EXERCISE PROMPT
Please output every line of the material as it stands, without the pictures.

EXERCISE MATERIAL
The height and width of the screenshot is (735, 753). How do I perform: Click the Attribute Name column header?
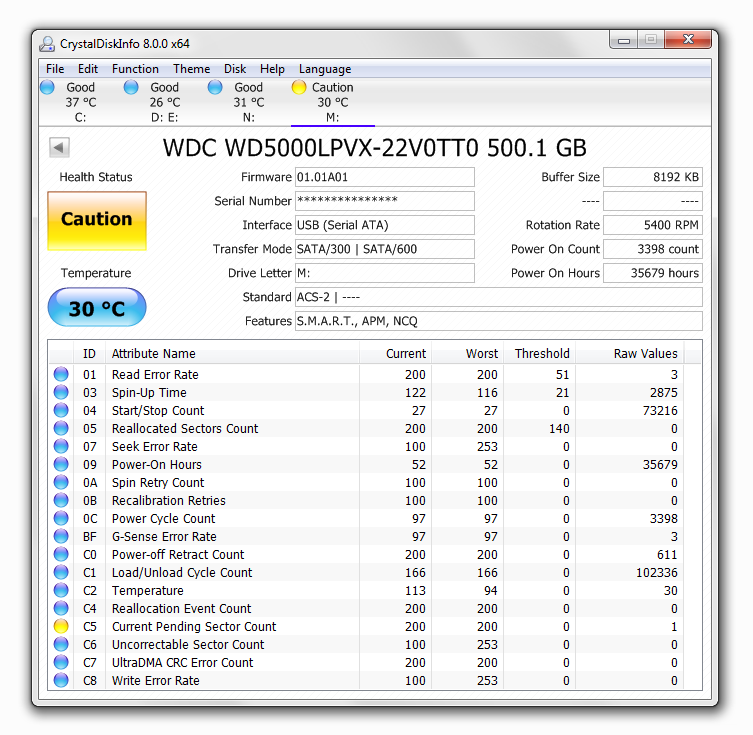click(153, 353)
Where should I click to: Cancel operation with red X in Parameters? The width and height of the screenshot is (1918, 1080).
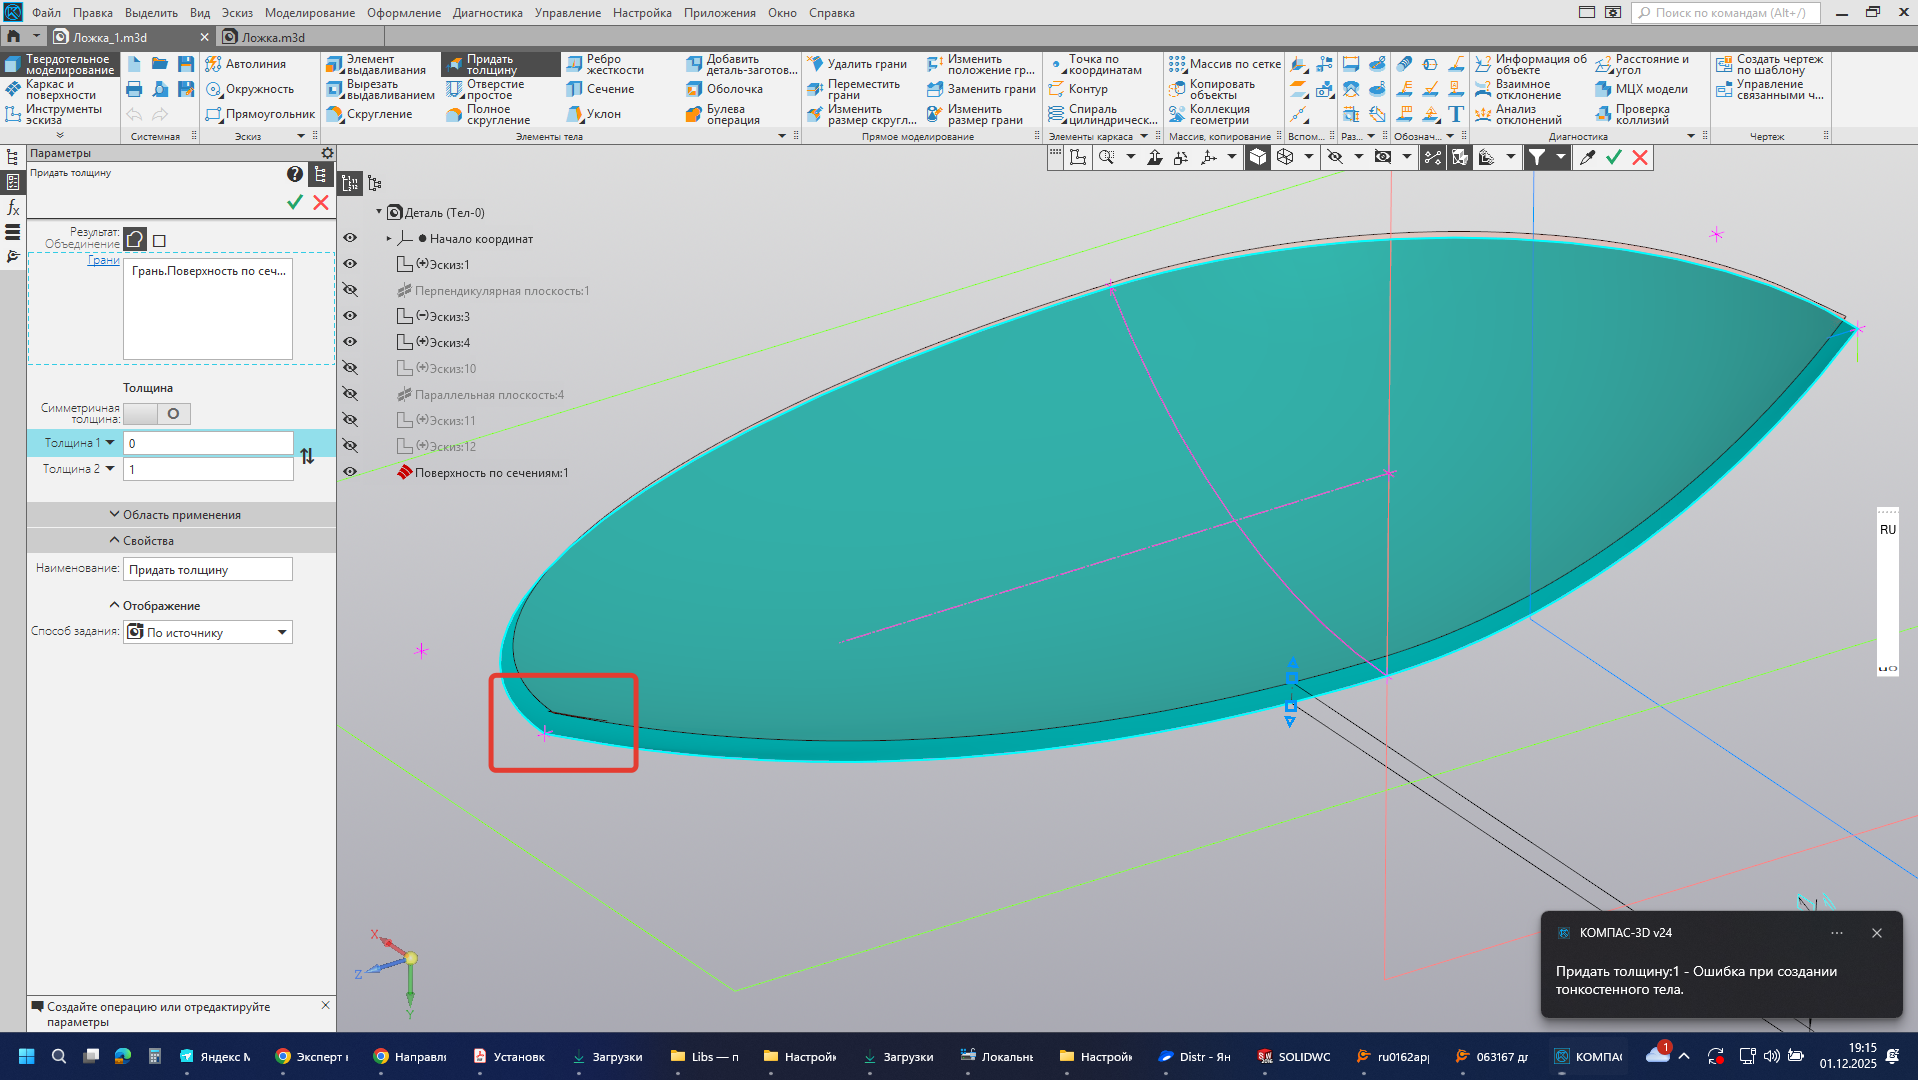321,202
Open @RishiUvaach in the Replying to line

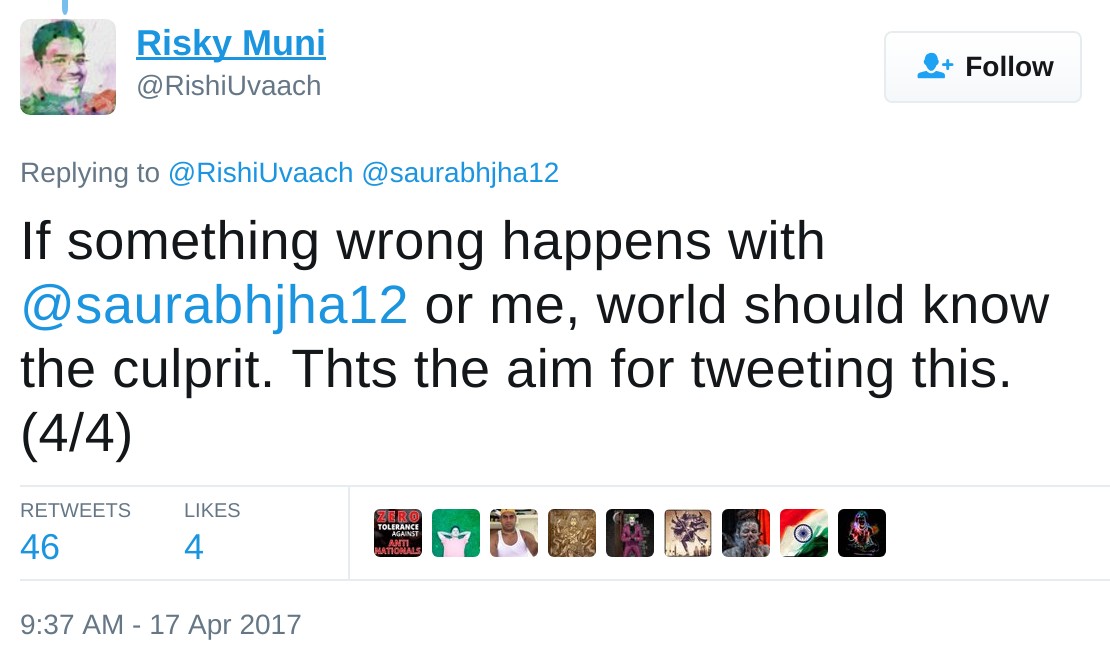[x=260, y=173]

ANSWER TO THIS PROBLEM
The height and width of the screenshot is (735, 753). How do I perform: Click the Attribute Name column header?
click(153, 353)
Where should I click to: Cancel operation with red X in Parameters? The width and height of the screenshot is (1918, 1080).
321,202
Open @RishiUvaach in the Replying to line

[x=260, y=173]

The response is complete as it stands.